Stored items:
▬▬▬▬▬▬

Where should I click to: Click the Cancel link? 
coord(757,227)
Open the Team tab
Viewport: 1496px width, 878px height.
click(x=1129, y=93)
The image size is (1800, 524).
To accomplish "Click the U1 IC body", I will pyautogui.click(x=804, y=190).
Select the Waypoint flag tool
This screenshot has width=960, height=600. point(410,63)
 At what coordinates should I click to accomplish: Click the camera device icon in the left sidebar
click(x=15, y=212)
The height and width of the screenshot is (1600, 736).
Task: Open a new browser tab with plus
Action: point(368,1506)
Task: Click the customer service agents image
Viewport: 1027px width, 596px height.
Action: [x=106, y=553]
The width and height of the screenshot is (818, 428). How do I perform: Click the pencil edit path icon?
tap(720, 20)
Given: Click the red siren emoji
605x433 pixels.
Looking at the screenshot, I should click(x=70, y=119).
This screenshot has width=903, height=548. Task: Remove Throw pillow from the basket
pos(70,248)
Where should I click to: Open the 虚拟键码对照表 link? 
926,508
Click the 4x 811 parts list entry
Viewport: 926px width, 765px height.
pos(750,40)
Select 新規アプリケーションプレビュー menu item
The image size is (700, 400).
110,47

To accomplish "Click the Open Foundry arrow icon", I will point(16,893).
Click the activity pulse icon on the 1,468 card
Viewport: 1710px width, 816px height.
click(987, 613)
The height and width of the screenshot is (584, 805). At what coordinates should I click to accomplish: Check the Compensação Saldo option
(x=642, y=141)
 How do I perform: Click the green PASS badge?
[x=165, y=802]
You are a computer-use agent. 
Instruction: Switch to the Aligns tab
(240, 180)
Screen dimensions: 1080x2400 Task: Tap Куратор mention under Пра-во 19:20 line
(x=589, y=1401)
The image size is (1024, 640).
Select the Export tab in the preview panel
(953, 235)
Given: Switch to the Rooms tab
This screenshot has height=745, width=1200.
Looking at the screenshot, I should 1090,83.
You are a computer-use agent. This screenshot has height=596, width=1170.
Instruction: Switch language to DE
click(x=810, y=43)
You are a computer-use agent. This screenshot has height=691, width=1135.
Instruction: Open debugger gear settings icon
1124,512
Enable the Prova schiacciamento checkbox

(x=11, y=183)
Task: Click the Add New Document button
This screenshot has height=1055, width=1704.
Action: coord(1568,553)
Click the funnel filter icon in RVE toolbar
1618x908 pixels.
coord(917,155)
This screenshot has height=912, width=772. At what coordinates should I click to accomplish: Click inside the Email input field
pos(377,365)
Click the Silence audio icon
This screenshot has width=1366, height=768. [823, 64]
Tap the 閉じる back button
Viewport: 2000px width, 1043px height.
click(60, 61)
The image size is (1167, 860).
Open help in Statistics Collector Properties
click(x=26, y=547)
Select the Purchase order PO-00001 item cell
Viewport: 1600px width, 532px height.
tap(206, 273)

▬▬▬▬▬▬

EXERCISE AIM: Above this instruction are the records; retype exactly the lines from the one containing "Given: Switch to the Rooms tab" up to and including the one containing "The image size is (1167, 860).".

SOLUTION:
Given: Switch to the Rooms tab
This screenshot has height=745, width=1200.
Looking at the screenshot, I should 1090,83.
You are a computer-use agent. This screenshot has height=596, width=1170.
Instruction: Switch language to DE
click(x=810, y=43)
You are a computer-use agent. This screenshot has height=691, width=1135.
Instruction: Open debugger gear settings icon
1124,512
Enable the Prova schiacciamento checkbox

(x=11, y=183)
Task: Click the Add New Document button
This screenshot has height=1055, width=1704.
Action: coord(1568,553)
Click the funnel filter icon in RVE toolbar
1618x908 pixels.
coord(917,155)
This screenshot has height=912, width=772. At what coordinates should I click to accomplish: Click inside the Email input field
pos(377,365)
Click the Silence audio icon
This screenshot has width=1366, height=768. [823, 64]
Tap the 閉じる back button
Viewport: 2000px width, 1043px height.
click(60, 61)
The image size is (1167, 860).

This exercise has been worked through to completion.